- **Extract to read**
Then Jacob awoke from his sleep and said, “Surely the LORD is in this place, and I did not know it.” (Genesis 28:16)
Jacob’s journey has a lot to do with that of the Christians’. He was not the firstborn, the one who would naturally inherit the blessing. But when he was born, he grasped his twin brother’s heel. For that reason he is called “deceiver” by many, which is a mistake. Jacob was nobler than his brother and won the highly privileged place of patriarch of the chosen people and ancestor of our Lord and Savior Jesus Christ. Examining the Scriptures with the help of the Holy Spirit, we find that the events in the life of that man have to do with God’s will. The elder would have to serve the younger.
The achievement of blessing – He who is carnal will always lose, because the carnal mind is death. Esau did not care what God wanted. The Bible says that he was a man of the field – a cunning hunter but crude. Jacob, very much unlike his brother, who lived in tents in a quiet, contemplative yet simple way, interested in spiritual things. He was a person who waited on God. Those who wait on the Lord always win.

- **What to work on**
1/ In the Jacob devotional, what did Jacob grasp at his birth?
2/ Extend the Jacob devotional from its last sentence onward.
The rows have nothing to do with the Jacob devotional.

- **Record extracts**
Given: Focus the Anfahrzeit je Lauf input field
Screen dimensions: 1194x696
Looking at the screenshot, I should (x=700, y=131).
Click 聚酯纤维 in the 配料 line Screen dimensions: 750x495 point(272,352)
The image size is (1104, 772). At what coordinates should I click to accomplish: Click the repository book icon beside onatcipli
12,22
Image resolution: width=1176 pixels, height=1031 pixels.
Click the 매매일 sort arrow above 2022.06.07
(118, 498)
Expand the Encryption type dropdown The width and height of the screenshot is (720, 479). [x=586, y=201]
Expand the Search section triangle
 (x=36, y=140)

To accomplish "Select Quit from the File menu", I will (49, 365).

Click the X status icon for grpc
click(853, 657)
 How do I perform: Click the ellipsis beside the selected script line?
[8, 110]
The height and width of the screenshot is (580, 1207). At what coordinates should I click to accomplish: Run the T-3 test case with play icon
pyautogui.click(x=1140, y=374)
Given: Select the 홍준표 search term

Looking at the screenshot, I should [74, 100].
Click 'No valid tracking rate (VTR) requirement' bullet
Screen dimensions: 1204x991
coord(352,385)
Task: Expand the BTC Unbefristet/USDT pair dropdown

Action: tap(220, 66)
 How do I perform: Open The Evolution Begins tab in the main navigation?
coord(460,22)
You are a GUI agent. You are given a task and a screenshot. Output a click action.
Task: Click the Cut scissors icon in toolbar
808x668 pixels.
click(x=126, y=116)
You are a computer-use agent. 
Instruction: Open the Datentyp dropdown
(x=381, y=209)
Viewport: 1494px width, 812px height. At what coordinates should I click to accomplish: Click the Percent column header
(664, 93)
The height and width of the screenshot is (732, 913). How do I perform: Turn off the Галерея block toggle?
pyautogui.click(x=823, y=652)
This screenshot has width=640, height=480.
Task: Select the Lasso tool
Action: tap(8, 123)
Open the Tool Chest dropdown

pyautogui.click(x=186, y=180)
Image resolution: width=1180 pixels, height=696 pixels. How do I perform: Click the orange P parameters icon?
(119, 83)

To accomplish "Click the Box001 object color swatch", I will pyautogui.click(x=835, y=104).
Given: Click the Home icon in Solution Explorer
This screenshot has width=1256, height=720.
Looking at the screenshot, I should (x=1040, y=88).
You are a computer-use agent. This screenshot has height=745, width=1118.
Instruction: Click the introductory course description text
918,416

- **Results of the exercise**
1/ His twin brother's heel.

2/
Esau took two Hittite women as wives and they became a grief of mind to his parents. Jacob decided to wait on God. One day Esau came in from the field and he was hungry. He saw that Jacob had cooked a stew of lentils. He then asked his brother to let him eat of that stew. Jacob negotiated and got Esau to sell him his birthright in exchange for that delicacy. Later on, Rebekah, their mother, forced Jacob to take possession of what he had lawfully obtained, making him dress up with Esau’s clothes to receive the blessing from his father Isaac. I’ve heard famous people say he stole the blessing from his brother or deceived him. I disagree because Isaac himself said to Esau: “Your brother came with deceit and has taken away your blessing” (Gen. 27:35).
The importance of obedience – One day, Isaac told Jacob to go to the land of his mother’s family, where he should get a wife (Genesis 28:2) and he promptly obeyed. Obedience is one of the basic requirements for anyone who wants to please God; there is a great reward in it. The guidance of the Lord should be obeyed and never neglected, or even questioned. As he walked toward Padan Aram, where he had been sent by his father, Jacob had an encounter with the Lord God that changed his life. The Lord promised He would accompany him and turn him into a blessed person, as He did to his father Isaac, and Abraham, his grandfather.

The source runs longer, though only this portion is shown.